# Work to complete:
The listing that follows must be given again in full and exactly.
*** Block opens ***
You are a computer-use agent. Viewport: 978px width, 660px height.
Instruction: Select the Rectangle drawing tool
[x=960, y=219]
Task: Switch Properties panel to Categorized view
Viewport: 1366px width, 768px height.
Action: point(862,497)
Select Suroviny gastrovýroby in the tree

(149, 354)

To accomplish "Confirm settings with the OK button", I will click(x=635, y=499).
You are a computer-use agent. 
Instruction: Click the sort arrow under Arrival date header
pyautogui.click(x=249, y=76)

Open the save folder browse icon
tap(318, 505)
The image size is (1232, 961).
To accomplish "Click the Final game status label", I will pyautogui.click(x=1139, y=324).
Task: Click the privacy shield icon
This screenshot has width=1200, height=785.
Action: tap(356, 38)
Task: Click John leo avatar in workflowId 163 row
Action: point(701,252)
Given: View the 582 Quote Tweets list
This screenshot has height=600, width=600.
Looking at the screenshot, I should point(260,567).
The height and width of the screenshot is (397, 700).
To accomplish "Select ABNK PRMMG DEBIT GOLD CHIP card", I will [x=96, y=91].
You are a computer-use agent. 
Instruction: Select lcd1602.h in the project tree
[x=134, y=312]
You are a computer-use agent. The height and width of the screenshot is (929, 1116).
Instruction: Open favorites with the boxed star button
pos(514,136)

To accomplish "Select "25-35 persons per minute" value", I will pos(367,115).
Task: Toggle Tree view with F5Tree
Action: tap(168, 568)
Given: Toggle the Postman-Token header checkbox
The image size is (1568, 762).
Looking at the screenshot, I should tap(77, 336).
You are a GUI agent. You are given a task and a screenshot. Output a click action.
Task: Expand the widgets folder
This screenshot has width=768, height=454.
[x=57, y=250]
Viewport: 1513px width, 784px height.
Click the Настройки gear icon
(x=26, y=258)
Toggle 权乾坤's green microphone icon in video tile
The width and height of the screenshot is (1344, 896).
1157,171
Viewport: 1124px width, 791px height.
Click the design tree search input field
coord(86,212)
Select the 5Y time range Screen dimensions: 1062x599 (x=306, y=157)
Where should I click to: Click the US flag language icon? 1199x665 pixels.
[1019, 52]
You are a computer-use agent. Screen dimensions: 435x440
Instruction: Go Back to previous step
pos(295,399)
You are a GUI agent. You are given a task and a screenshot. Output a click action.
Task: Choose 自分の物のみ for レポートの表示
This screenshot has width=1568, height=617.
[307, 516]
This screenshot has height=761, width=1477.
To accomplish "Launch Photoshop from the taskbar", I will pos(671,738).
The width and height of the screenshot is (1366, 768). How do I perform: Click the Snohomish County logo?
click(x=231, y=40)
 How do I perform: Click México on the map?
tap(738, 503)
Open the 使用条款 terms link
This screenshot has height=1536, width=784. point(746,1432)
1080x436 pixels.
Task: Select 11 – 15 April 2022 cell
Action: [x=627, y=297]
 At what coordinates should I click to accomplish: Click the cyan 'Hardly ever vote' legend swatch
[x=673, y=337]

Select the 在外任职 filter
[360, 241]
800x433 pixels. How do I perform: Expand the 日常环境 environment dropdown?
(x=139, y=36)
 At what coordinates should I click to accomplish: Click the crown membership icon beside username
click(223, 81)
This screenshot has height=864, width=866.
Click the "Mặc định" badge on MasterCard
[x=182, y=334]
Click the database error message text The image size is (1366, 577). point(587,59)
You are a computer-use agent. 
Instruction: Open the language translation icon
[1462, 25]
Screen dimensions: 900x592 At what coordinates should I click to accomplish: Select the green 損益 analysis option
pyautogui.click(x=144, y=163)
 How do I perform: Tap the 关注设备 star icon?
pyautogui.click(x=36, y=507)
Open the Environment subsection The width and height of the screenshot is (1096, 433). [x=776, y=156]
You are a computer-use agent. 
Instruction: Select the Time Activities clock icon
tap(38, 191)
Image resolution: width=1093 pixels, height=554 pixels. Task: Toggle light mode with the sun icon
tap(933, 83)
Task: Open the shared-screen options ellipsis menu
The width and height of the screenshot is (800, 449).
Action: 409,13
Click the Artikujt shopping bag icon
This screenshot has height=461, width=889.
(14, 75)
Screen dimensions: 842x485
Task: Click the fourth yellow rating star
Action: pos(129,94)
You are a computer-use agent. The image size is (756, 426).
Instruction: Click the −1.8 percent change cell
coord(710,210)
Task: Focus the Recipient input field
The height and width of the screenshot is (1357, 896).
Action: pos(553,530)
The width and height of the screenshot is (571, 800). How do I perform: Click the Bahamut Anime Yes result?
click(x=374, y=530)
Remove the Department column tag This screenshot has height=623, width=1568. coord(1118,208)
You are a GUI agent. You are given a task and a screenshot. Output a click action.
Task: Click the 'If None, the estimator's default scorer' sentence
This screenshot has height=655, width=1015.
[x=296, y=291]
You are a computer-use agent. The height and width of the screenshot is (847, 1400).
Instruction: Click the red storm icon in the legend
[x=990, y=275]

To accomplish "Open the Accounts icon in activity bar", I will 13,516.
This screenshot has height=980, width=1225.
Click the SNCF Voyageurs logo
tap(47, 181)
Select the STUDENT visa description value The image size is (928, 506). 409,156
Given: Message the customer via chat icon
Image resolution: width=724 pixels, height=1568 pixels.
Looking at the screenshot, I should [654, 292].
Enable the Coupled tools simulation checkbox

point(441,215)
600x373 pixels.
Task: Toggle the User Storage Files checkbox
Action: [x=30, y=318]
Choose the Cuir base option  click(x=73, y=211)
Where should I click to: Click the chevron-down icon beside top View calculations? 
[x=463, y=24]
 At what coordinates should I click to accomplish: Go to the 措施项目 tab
*** Block closes ***
# Written answer:
You are a computer-use agent. Viewport: 978px width, 660px height.
Instruction: Select the Rectangle drawing tool
[x=960, y=219]
Task: Switch Properties panel to Categorized view
Viewport: 1366px width, 768px height.
Action: point(862,497)
Select Suroviny gastrovýroby in the tree

(149, 354)

To accomplish "Confirm settings with the OK button", I will click(x=635, y=499).
You are a computer-use agent. 
Instruction: Click the sort arrow under Arrival date header
pyautogui.click(x=249, y=76)

Open the save folder browse icon
tap(318, 505)
The image size is (1232, 961).
To accomplish "Click the Final game status label", I will pyautogui.click(x=1139, y=324).
Task: Click the privacy shield icon
This screenshot has width=1200, height=785.
Action: tap(356, 38)
Task: Click John leo avatar in workflowId 163 row
Action: point(701,252)
Given: View the 582 Quote Tweets list
This screenshot has height=600, width=600.
Looking at the screenshot, I should point(260,567).
The height and width of the screenshot is (397, 700).
To accomplish "Select ABNK PRMMG DEBIT GOLD CHIP card", I will [x=96, y=91].
You are a computer-use agent. 
Instruction: Select lcd1602.h in the project tree
[x=134, y=312]
You are a computer-use agent. The height and width of the screenshot is (929, 1116).
Instruction: Open favorites with the boxed star button
pos(514,136)

To accomplish "Select "25-35 persons per minute" value", I will pos(367,115).
Task: Toggle Tree view with F5Tree
Action: tap(168, 568)
Given: Toggle the Postman-Token header checkbox
The image size is (1568, 762).
Looking at the screenshot, I should tap(77, 336).
You are a GUI agent. You are given a task and a screenshot. Output a click action.
Task: Expand the widgets folder
This screenshot has width=768, height=454.
[x=57, y=250]
Viewport: 1513px width, 784px height.
Click the Настройки gear icon
(x=26, y=258)
Toggle 权乾坤's green microphone icon in video tile
The width and height of the screenshot is (1344, 896).
1157,171
Viewport: 1124px width, 791px height.
Click the design tree search input field
coord(86,212)
Select the 5Y time range Screen dimensions: 1062x599 (x=306, y=157)
Where should I click to: Click the US flag language icon? 1199x665 pixels.
[1019, 52]
You are a computer-use agent. Screen dimensions: 435x440
Instruction: Go Back to previous step
pos(295,399)
You are a GUI agent. You are given a task and a screenshot. Output a click action.
Task: Choose 自分の物のみ for レポートの表示
This screenshot has width=1568, height=617.
[307, 516]
This screenshot has height=761, width=1477.
To accomplish "Launch Photoshop from the taskbar", I will pos(671,738).
The width and height of the screenshot is (1366, 768). How do I perform: Click the Snohomish County logo?
click(x=231, y=40)
 How do I perform: Click México on the map?
tap(738, 503)
Open the 使用条款 terms link
This screenshot has height=1536, width=784. point(746,1432)
1080x436 pixels.
Task: Select 11 – 15 April 2022 cell
Action: [x=627, y=297]
 At what coordinates should I click to accomplish: Click the cyan 'Hardly ever vote' legend swatch
[x=673, y=337]

Select the 在外任职 filter
[360, 241]
800x433 pixels. How do I perform: Expand the 日常环境 environment dropdown?
(x=139, y=36)
 At what coordinates should I click to accomplish: Click the crown membership icon beside username
click(223, 81)
This screenshot has height=864, width=866.
Click the "Mặc định" badge on MasterCard
[x=182, y=334]
Click the database error message text The image size is (1366, 577). point(587,59)
You are a computer-use agent. 
Instruction: Open the language translation icon
[1462, 25]
Screen dimensions: 900x592 At what coordinates should I click to accomplish: Select the green 損益 analysis option
pyautogui.click(x=144, y=163)
 How do I perform: Tap the 关注设备 star icon?
pyautogui.click(x=36, y=507)
Open the Environment subsection The width and height of the screenshot is (1096, 433). [x=776, y=156]
You are a computer-use agent. 
Instruction: Select the Time Activities clock icon
tap(38, 191)
Image resolution: width=1093 pixels, height=554 pixels. Task: Toggle light mode with the sun icon
tap(933, 83)
Task: Open the shared-screen options ellipsis menu
The width and height of the screenshot is (800, 449).
Action: 409,13
Click the Artikujt shopping bag icon
This screenshot has height=461, width=889.
(14, 75)
Screen dimensions: 842x485
Task: Click the fourth yellow rating star
Action: pos(129,94)
You are a computer-use agent. The image size is (756, 426).
Instruction: Click the −1.8 percent change cell
coord(710,210)
Task: Focus the Recipient input field
The height and width of the screenshot is (1357, 896).
Action: pos(553,530)
The width and height of the screenshot is (571, 800). How do I perform: Click the Bahamut Anime Yes result?
click(x=374, y=530)
Remove the Department column tag This screenshot has height=623, width=1568. coord(1118,208)
You are a GUI agent. You are given a task and a screenshot. Output a click action.
Task: Click the 'If None, the estimator's default scorer' sentence
This screenshot has height=655, width=1015.
[x=296, y=291]
You are a computer-use agent. The height and width of the screenshot is (847, 1400).
Instruction: Click the red storm icon in the legend
[x=990, y=275]

To accomplish "Open the Accounts icon in activity bar", I will 13,516.
This screenshot has height=980, width=1225.
Click the SNCF Voyageurs logo
tap(47, 181)
Select the STUDENT visa description value The image size is (928, 506). 409,156
Given: Message the customer via chat icon
Image resolution: width=724 pixels, height=1568 pixels.
Looking at the screenshot, I should [654, 292].
Enable the Coupled tools simulation checkbox

point(441,215)
600x373 pixels.
Task: Toggle the User Storage Files checkbox
Action: [x=30, y=318]
Choose the Cuir base option  click(x=73, y=211)
Where should I click to: Click the chevron-down icon beside top View calculations? 
[x=463, y=24]
 At what coordinates should I click to accomplish: Go to the 措施项目 tab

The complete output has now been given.